L'école ne joue plus son rôle d'ascenseur social
Ces résultats masquent un autre indicateur inquiétant : notre école ne corrige que très mal les injustices de naissance. "En France l'impact du milieu socio-économique sur la performance est plus grand que dans la moyenne des pays de l'OCDE. Les diverses caractéristiques du milieu familial expliquent 28 % de la note", rappelle Eric Charbonnier, le responsable de PISA France. Un pourcentage en hausse, qui montre que l'école ne joue plus son rôle d'ascenseur social.

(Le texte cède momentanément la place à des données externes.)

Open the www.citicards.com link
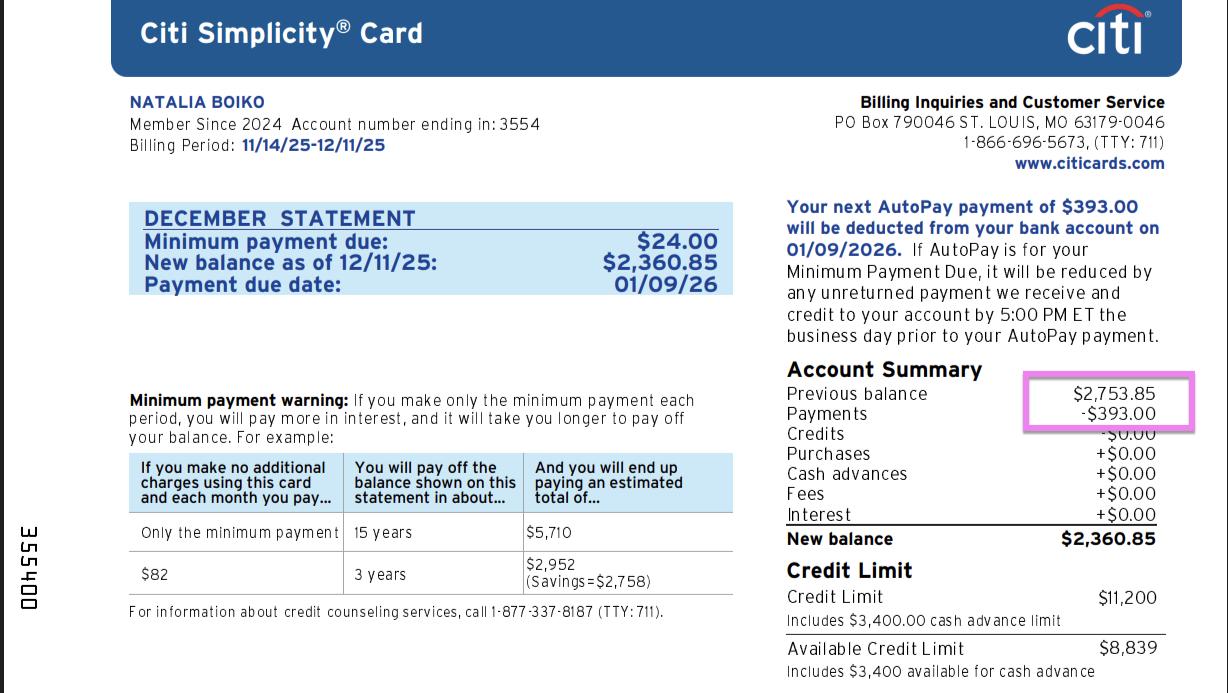 coord(1089,164)
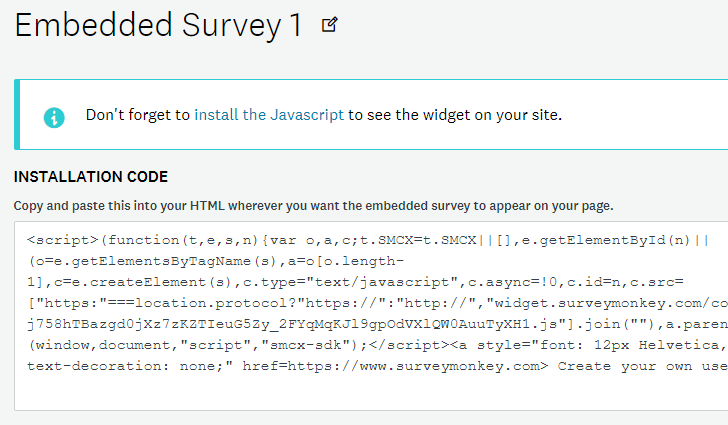Open the "install the Javascript" link
Screen dimensions: 728x425
tap(269, 115)
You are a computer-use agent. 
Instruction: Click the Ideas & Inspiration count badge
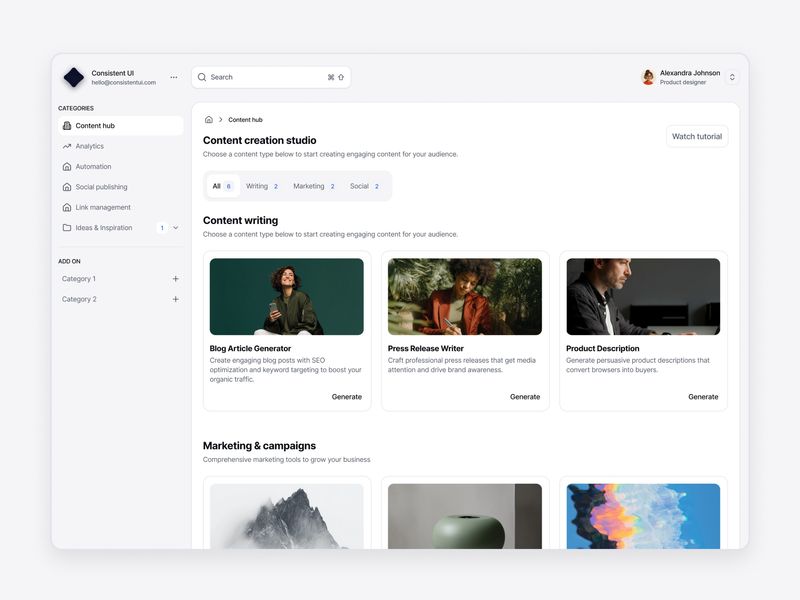pos(162,227)
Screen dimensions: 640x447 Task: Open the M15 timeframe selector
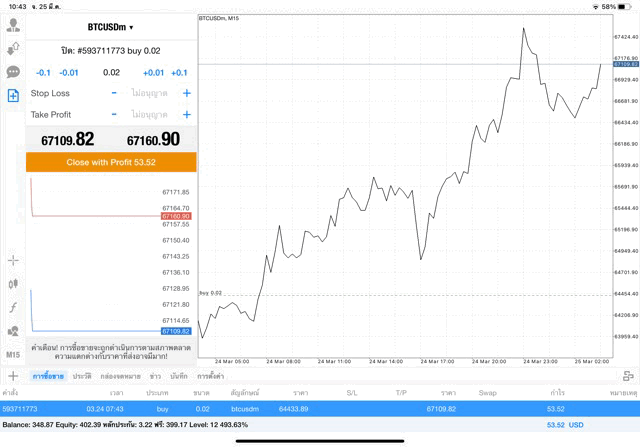pyautogui.click(x=13, y=355)
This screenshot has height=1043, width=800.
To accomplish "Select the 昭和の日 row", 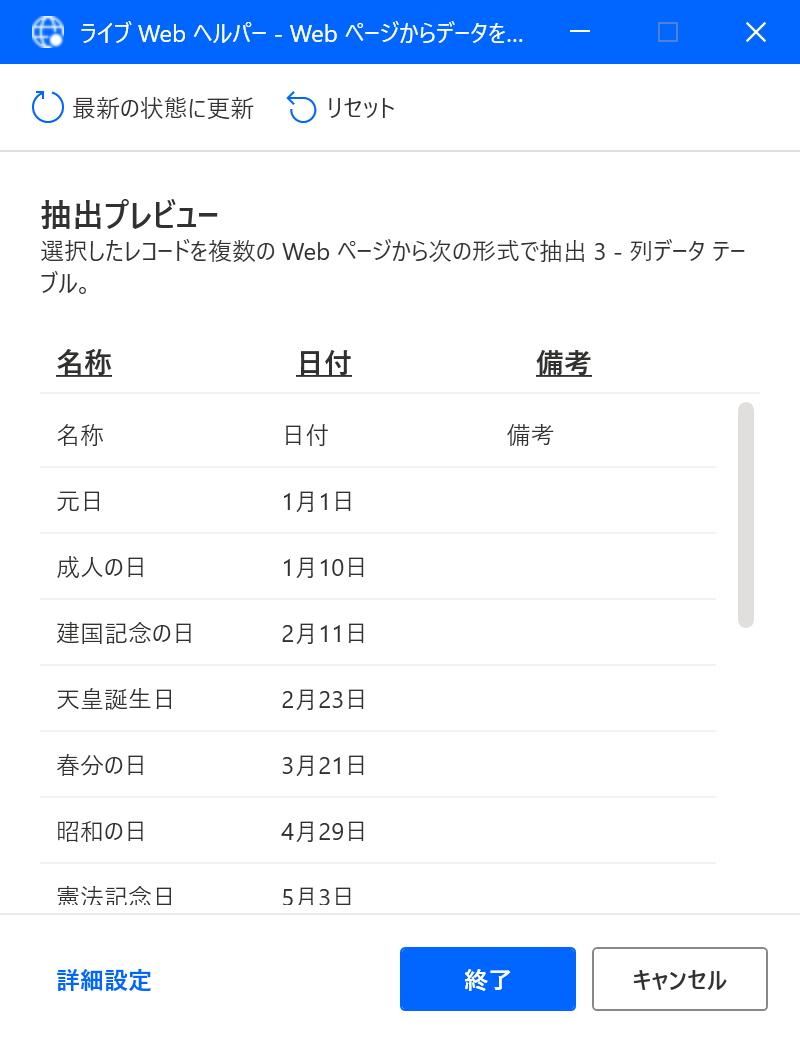I will (378, 830).
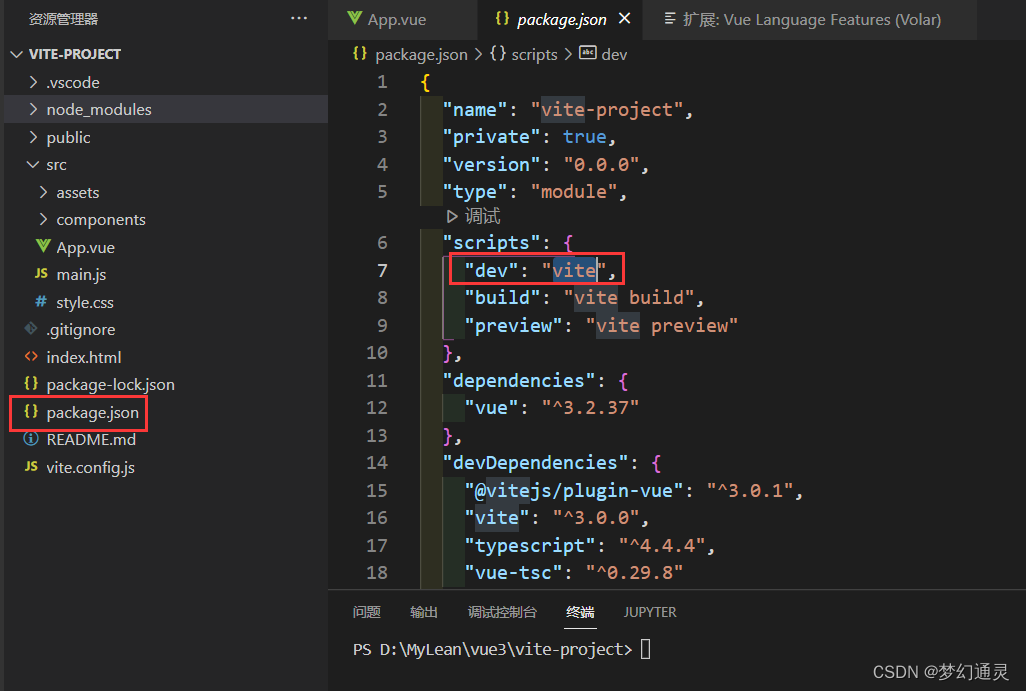Open package-lock.json in the file tree

pos(110,384)
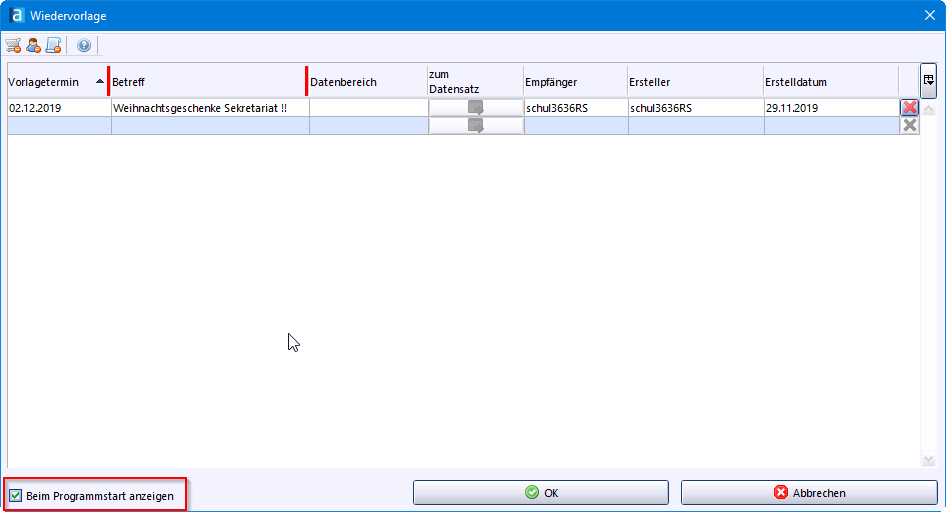Image resolution: width=946 pixels, height=512 pixels.
Task: Select the Vorlagetermin cell 02.12.2019
Action: pos(57,107)
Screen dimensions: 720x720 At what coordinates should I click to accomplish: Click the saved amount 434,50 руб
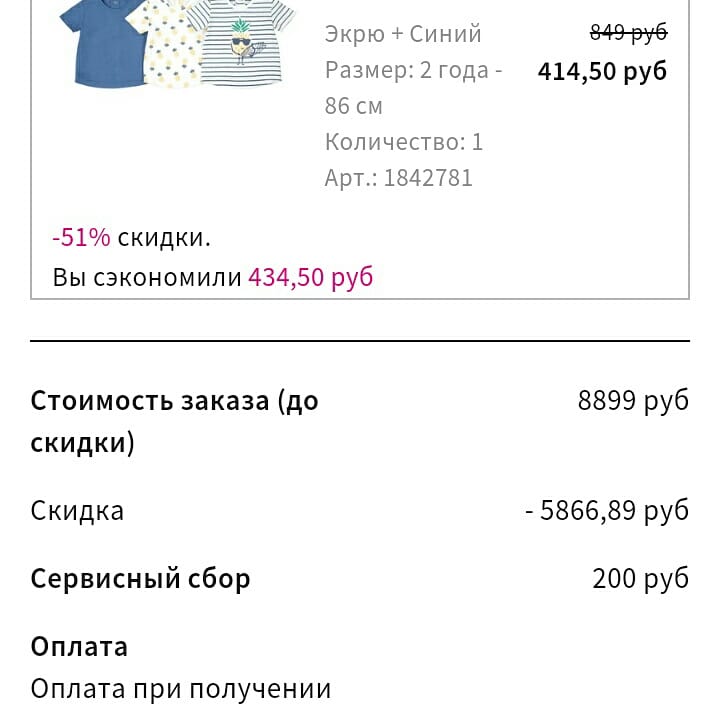tap(311, 277)
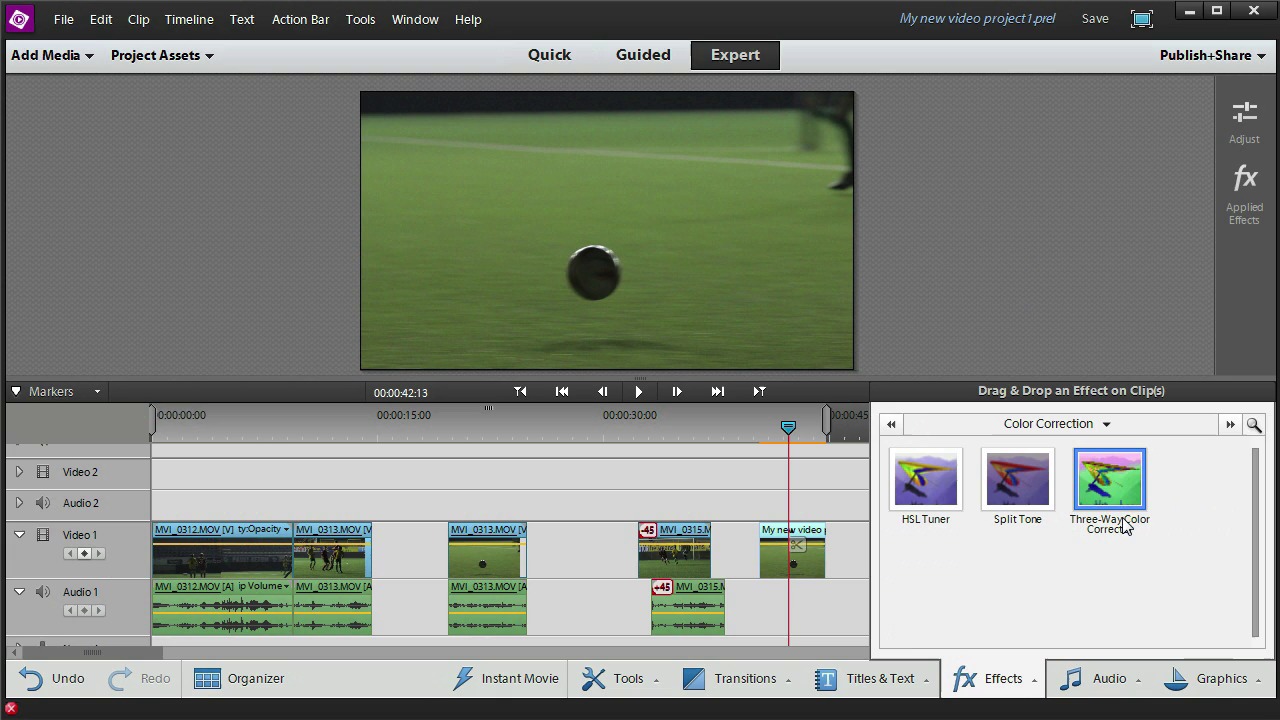Step forward one frame
This screenshot has height=720, width=1280.
pos(677,392)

Autre révélation de PISA 2009, ils sont de plus en plus nombreux à rester au pied de l'ascenseur. "Le groupe des moins bons élèves en maîtrise de la langue augmente de 5 %. Ce sont souvent des garçons et leur niveau scolaire à 15 ans – qui est significatif de la suite de leur parcours – n'est pas ce qu'on peut attendre dans une société de la connaissance", souligne M. Charbonnier.
Aujourd'hui, ce sont 22,5 % des jeunes Français – soit 2 % de plus que dans la moyenne des pays de l'OCDE – qui peinent à extraire des informations d'un texte, à comprendre les liens entre les personnages, voire à dégager l'idée force d'un écrit. En mathématiques, c'est la même chose.
La proportion des élèves les moins performants a aussi augmenté de façon significative entre 2003 et 2009, passant de 16,6 % à 22,5 %. Ce qui signifie que ces élèves ne savent s'y prendre avec un problème que si celui-ci ne nécessite pas d'étape intermédiaire pour sa résolution. Ils sont capable d'appliquer une formule, pas d'échafauder une stratégie qui conduirait à la résolution d'un problème.
Des améliorations significatives dans certains pays
Toutes ces compétences sont mesurées chez des jeunes de 15 ans. Qu'ils soient encore au collège, au lycée général ou professionnel, on est bien loin de la maîtrise du socle commun par tous les élèves, au programme depuis la loi d'orientation de 2005. Dans sa stratégie de minimiser les dégâts, le ministère répond qu'on connaissait déjà ce bilan grâce aux études franco-françaises. Il omet toutefois une différence : PISA met en évidence qu'avec parfois moins d'argent, d'autres réussissent mieux que nous. Et justement, autour de nous s'esquissent quelques jolies montées.
L'Italie a connu des améliorations ; l'Allemagne, le Portugal et la Hongrie aussi. L'Allemagne, qui avait vécu son classement en 2000 comme une véritable atteinte à sa grandeur, a rattrapé son retard en injectant des moyens, certes, mais surtout en apportant de l'aide aux élèves en difficulté, en augmentant la durée de la journée. Quant au Portugal, il a travaillé depuis 2000 sur les disparités sociales, a revu la formation de ses enseignants, son système d'évaluation et a supprimé les redoublements.